WordPress Editorial Calendar
The WordPress Editorial Calendar is a pretty simple plugin for users who host their blogs on WordPress. Using the plugin, blog managers can drag and drop posts to reschedule them, access quick edit features, like the title and post time, directly from the calendar window, and manage posts from multiple authors. In my opinion, the WordPress Editorial Calendar plugin is an excellent option for organizing your short-term schedule of blog posts from within WordPress, but it’s not sufficient as a stand-alone content calendar.
Kapost falls on the other side of the content calendar spectrum. Built specifically with internal teams of content marketers in mind, Kapost offers a pretty powerful content calendar along with a host of other collaboration tools that help align large, enterprise teams like IBM and LinkedIn to plan, create, and distribute content. If you’re a blogger on a larger team, definitely give Kapost a look, but if your team more closely resembles the Little Giants than the New York Giants, this software is probably more than you need.
Download eCity’s free content calendar template and organize your blogging efforts by tracking publishing dates, keywords, associated calls-to-action, and more.

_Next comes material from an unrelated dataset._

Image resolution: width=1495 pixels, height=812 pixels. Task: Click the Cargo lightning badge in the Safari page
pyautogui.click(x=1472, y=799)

Trello is actually collaboration and project management software, but I’ve seen a few schools, as well as bigger content teams like Buffer, use Trello to organize their blog creation efforts. With Trello, teams can create project boards and then create assignments that fall under that project. It’s not a perfect solution for a content calendar, but if you’re already using Trello as a project management tool, it can be an interesting alternative use case. If you’re intrigued by Trello, but not completely sold on its feasibility for your content team, you can get started with their free package and see how it goes.

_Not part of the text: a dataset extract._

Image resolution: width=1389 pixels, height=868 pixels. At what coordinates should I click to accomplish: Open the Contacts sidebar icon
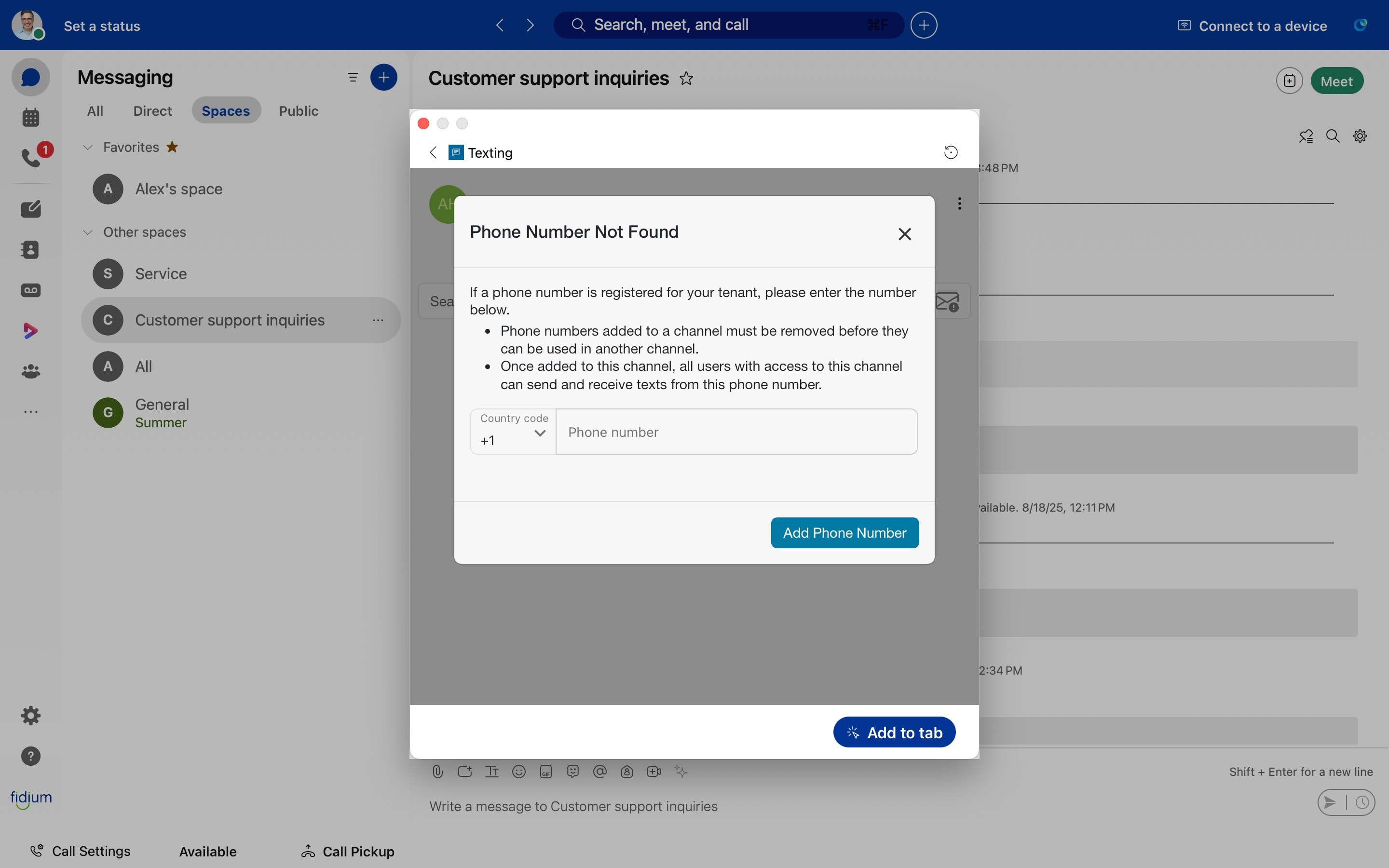pyautogui.click(x=30, y=250)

What I like about CoSchedule is that it’s not just a blogging content calendar. CoSchedule makes it easy to schedule premium content, emails, blog posts, social status updates, and more on one all-encompassing drag-and-drop calendar. Within each piece of content pending, you can assign tasks, upload resources, and set deadlines. The coolest part of CoSchedule, however, is probably what happens after you schedule your blog content, when you can automate your social media posts that align with your campaigns and other content. That’s pretty next level.
Of course, for many content teams, especially teams with limited budgets, a simple spreadsheet is more than adequate to keep your content efforts organized. The beauty of using a spreadsheet as your content calendar is that it’s easy to customize the calendar to your business. Tweaking to fit your unique business needs is as easy as changing and adding column labels.

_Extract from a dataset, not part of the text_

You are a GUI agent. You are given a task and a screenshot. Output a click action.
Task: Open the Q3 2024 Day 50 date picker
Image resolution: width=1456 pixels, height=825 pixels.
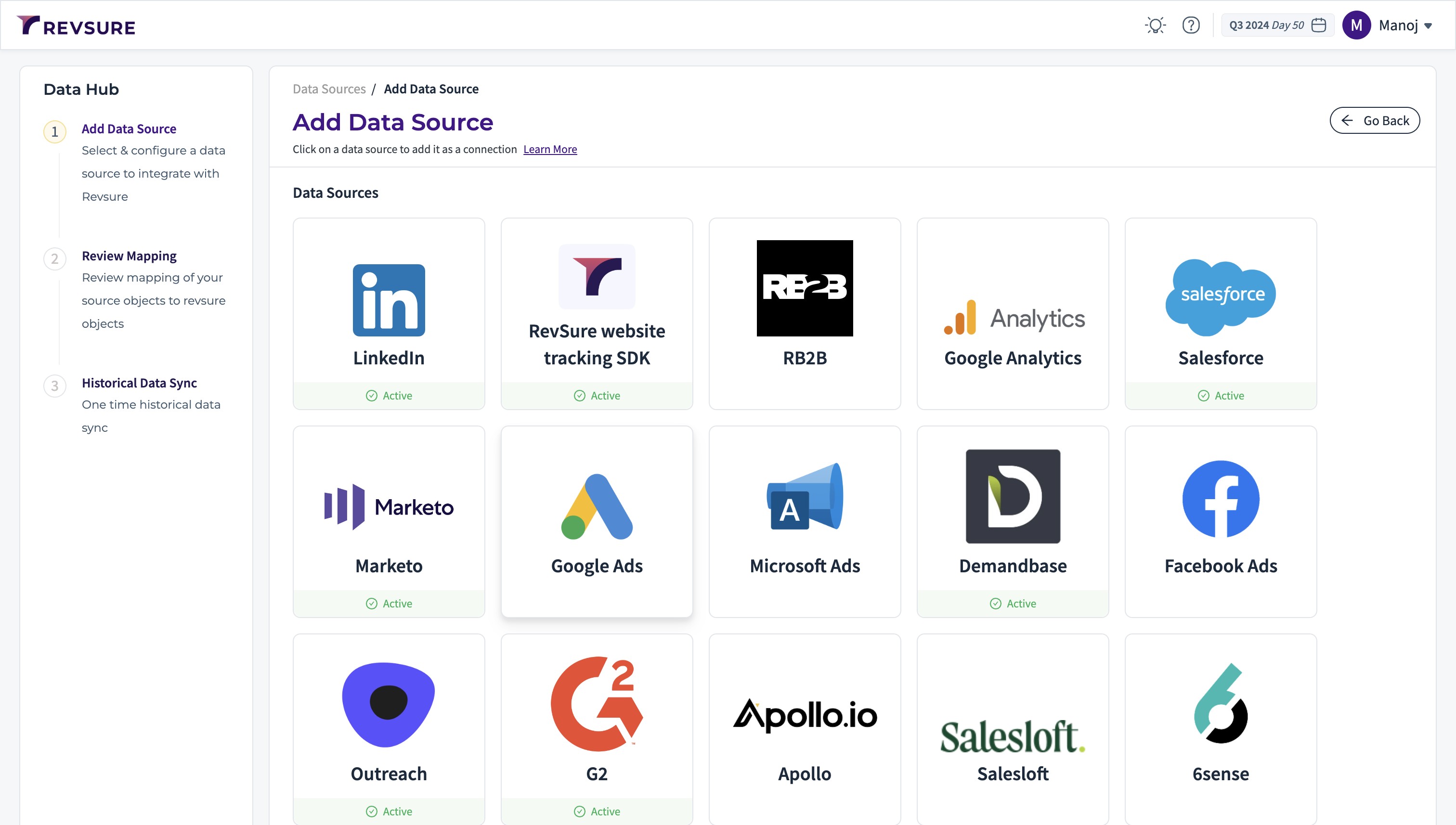click(1266, 25)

You can use either Microsoft Excel or Google Docs to create your content calendar template, but unless you’re a one person operation, I’d recommend Google Docs. At eCity, our marketing team is constantly collaborating on content ideas and assignments, so it’s important for us to each have the ability to edit the document without having to worry about always sharing updated documents or editing a document that’s already out-of-date. In fact, we love our content calendar so much, we’ve made a free, customizable version of it available to access.
Content calendars are an integral part of your content or inbound marketing efforts. They allow content teams to document content ideas, plan and schedule their content deadlines and publish dates, and keep their content efforts focused on the bigger picture. For some teams, larger, enterprise software options may be necessary or valuable, but for others, free software or even spreadsheet templates may be enough to get the job done. At the end of the day, whatever option you choose, make sure that you make a choice. Any content calendar is better than no content calendar at all.